Chapter 7 Gwen

GWEN

Jeff.

The man who agreed to junk the car for me. His name was Jeff. He asked for mine a handful of times, but when I refused to answer, he said, “Yeah, yeah, miss. I get it.”

He probably did.

The exact reason why I was so careful to conceal my identity, he would never know. But he knew one thing. I was breaking the law. And he was okay with that, so long as he got some cash.

They always said, ‘There is no honor among thieves.’ I never agreed with that. Some of the best people I’d ever met were the ones who had the least, who’d gotten a hold of the little they did have through nefarious means and used those little scraps for survival.

The worst people I’d ever met were the ones who came from normal, happy, and healthy families.

Jeff though?
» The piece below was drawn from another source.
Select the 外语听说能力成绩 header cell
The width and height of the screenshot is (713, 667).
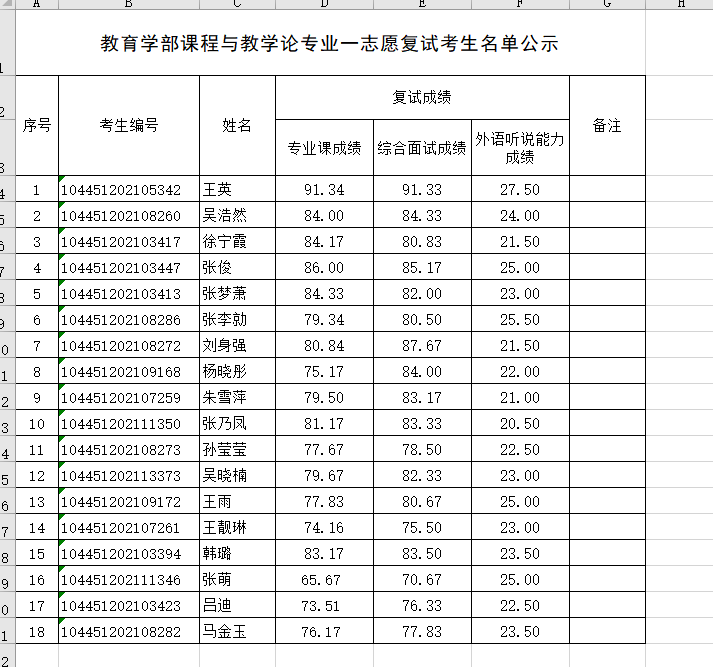click(520, 148)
Jeff was just a guy trying to survive. He didn’t want the details for the same reasons I didn’t want the details about how the ranch was run. Plausible deniability.

The two of us sat together outside the junkyard until they opened. At that point, he said he would do the job. But he wanted a down payment.
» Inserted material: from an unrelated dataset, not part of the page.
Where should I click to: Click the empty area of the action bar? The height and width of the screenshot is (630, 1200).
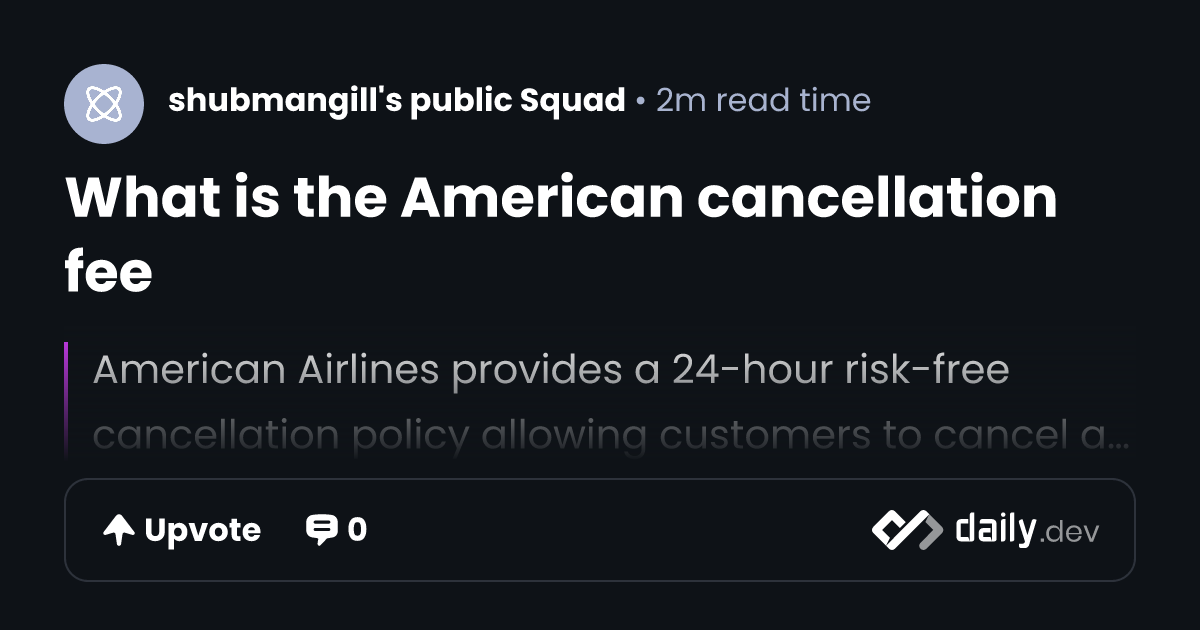(620, 530)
I passed him two hundred bucks and the car keys.

It wasn’t until that moment that I realized he could’ve driven off with the car.

Which wouldn’t have been ideal. Jeff didn’t do that though.

He and Felix, his dog, drove up to the gate.

After a couple honks, someone came to the passenger window, exchanged a few words with Jeff, then rolled the barbed wire wrapped, chain-link gate open.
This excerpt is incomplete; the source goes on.